**What to work on:**
Rewrite the material from the line containing "The width and" through the end of the material, changing "arrow" to "button" and keeping everything else identical. Omit the pictures from your answer.

**Extracted information:**
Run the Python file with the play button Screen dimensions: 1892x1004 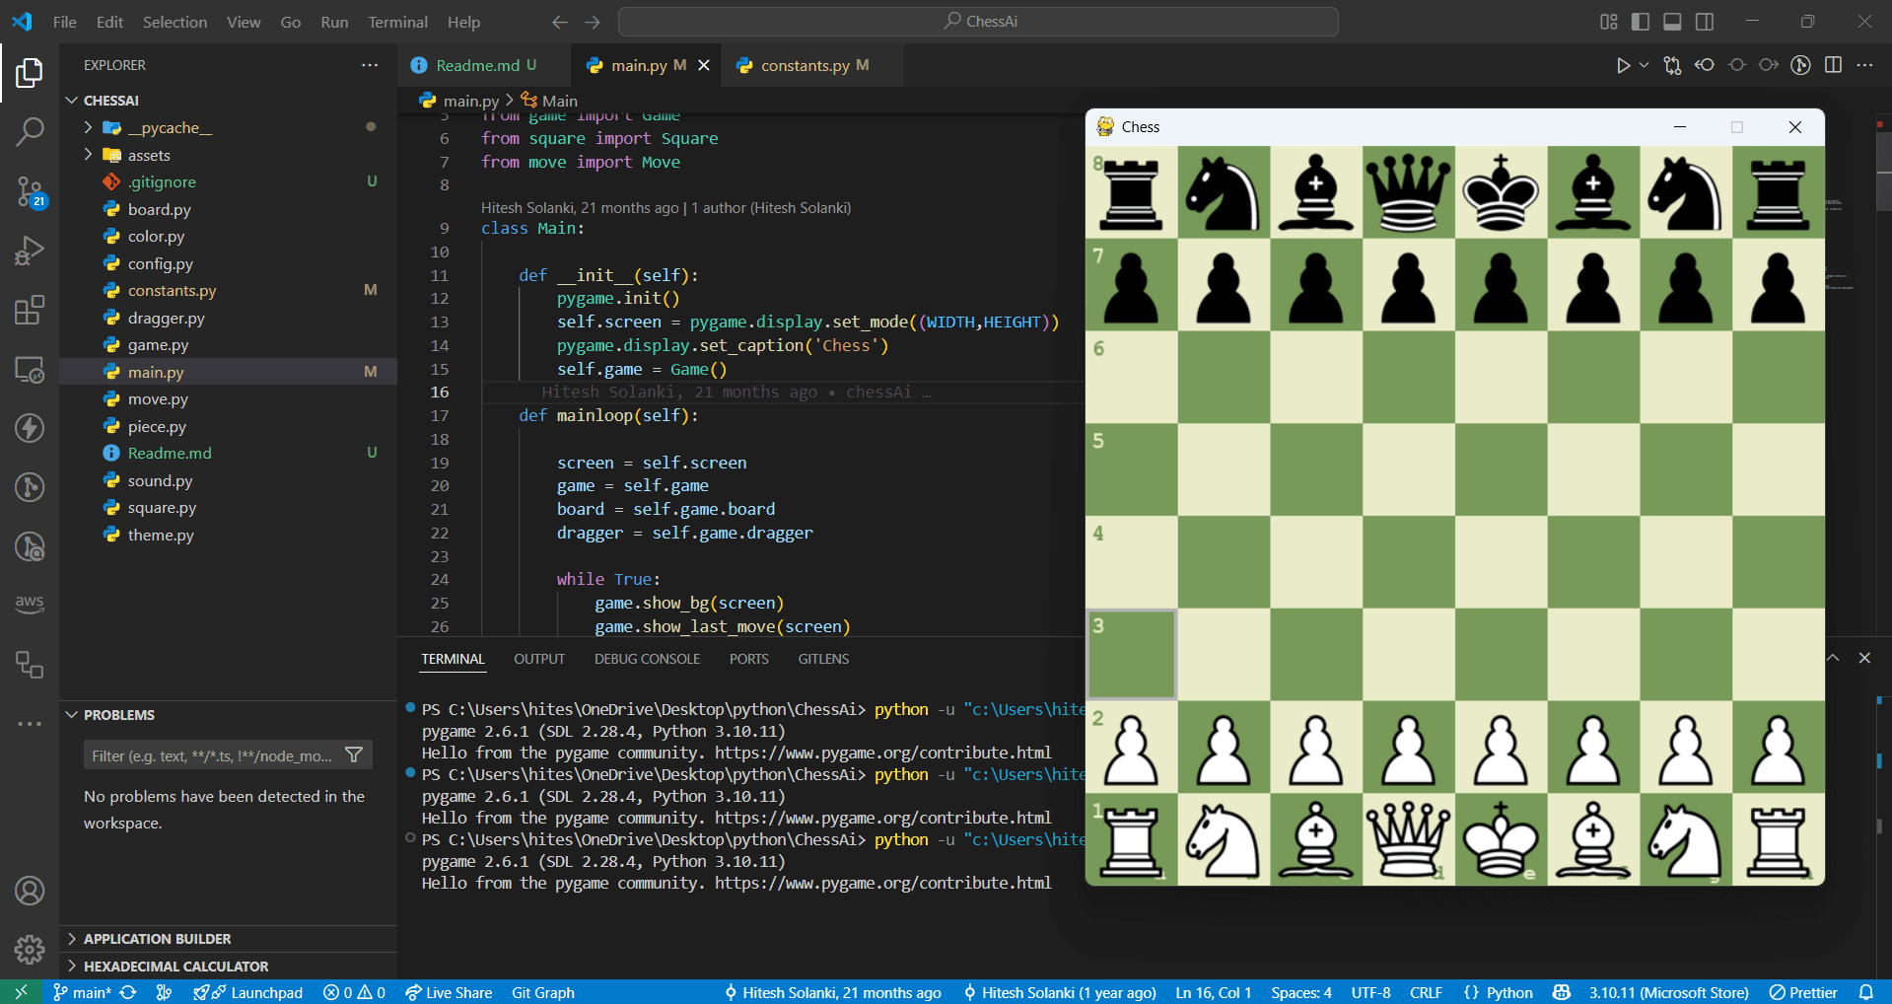[1622, 65]
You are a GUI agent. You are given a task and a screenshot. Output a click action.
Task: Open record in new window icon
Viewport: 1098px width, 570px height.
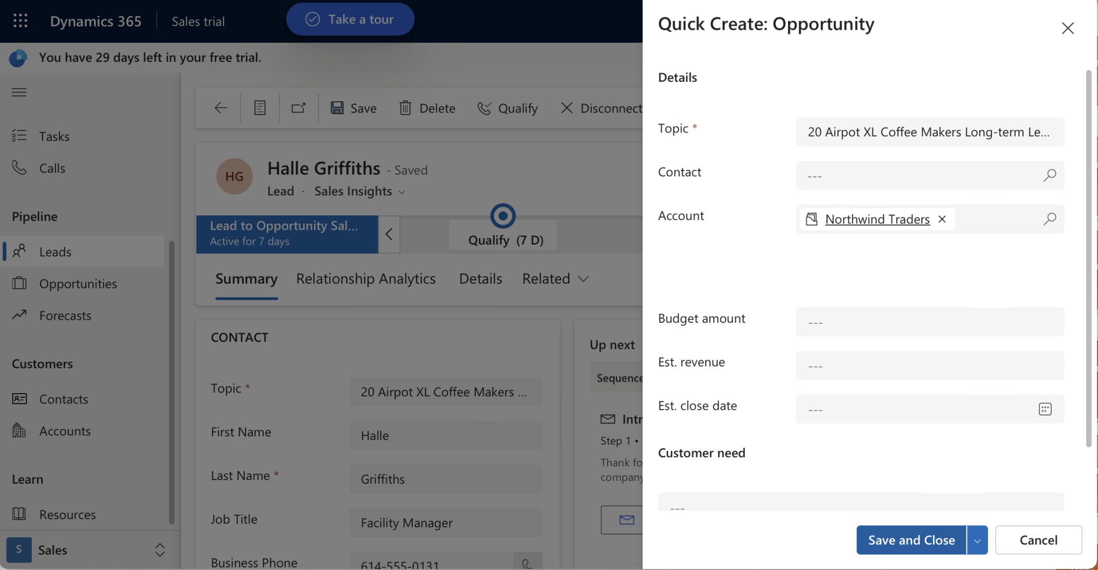tap(299, 108)
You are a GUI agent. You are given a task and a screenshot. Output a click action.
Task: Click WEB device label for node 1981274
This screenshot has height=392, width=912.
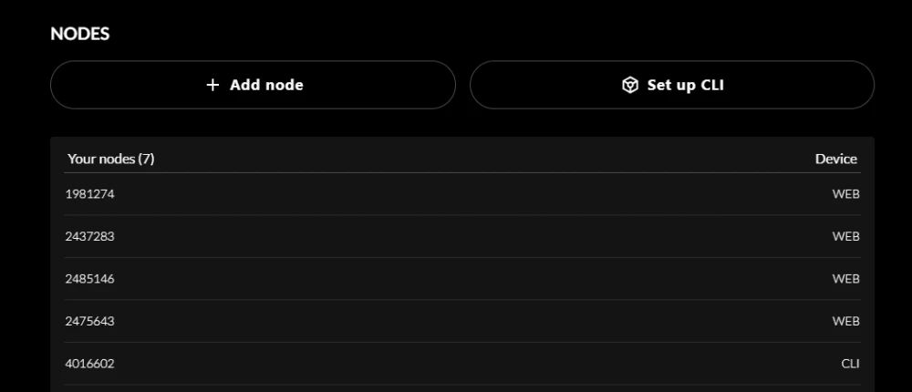(845, 194)
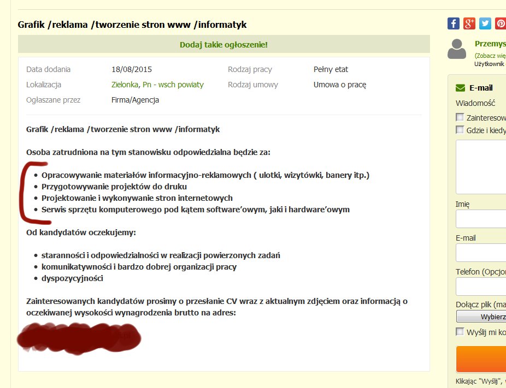This screenshot has width=506, height=388.
Task: Share the listing on Google Plus
Action: [x=469, y=23]
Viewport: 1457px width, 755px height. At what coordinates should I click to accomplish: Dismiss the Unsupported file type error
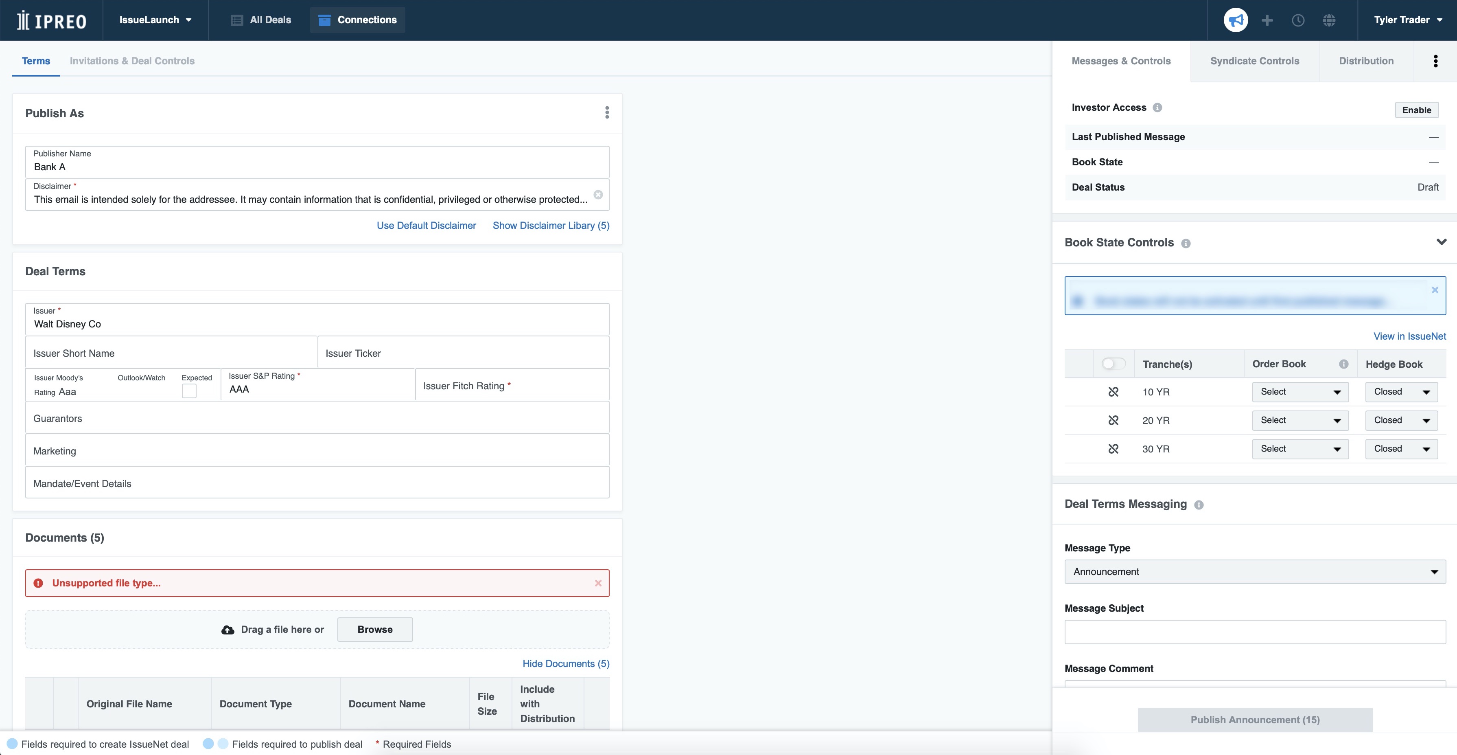(598, 583)
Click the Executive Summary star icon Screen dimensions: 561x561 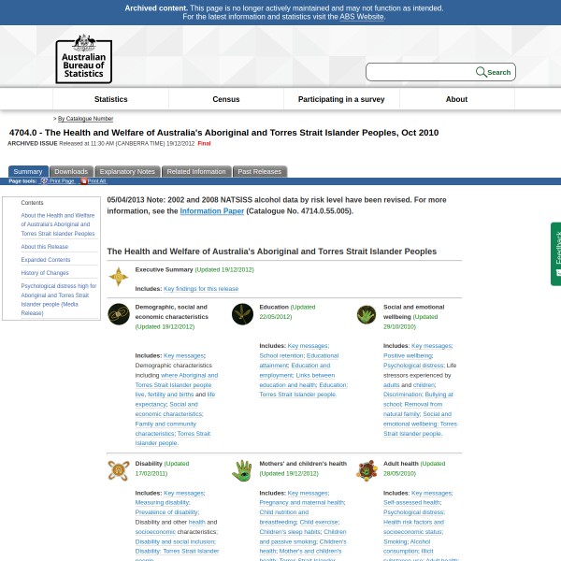(119, 277)
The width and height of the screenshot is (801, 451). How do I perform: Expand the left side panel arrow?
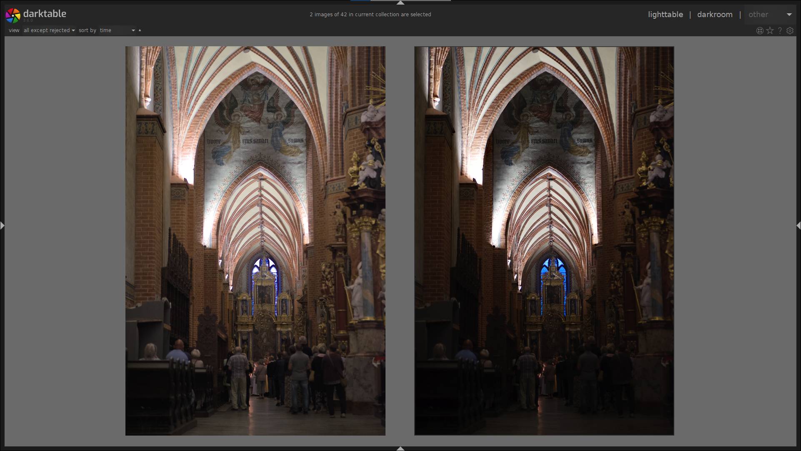(x=3, y=226)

**Written solution:**
The width and height of the screenshot is (801, 451). How do I perform: Expand the left side panel button?
(x=3, y=226)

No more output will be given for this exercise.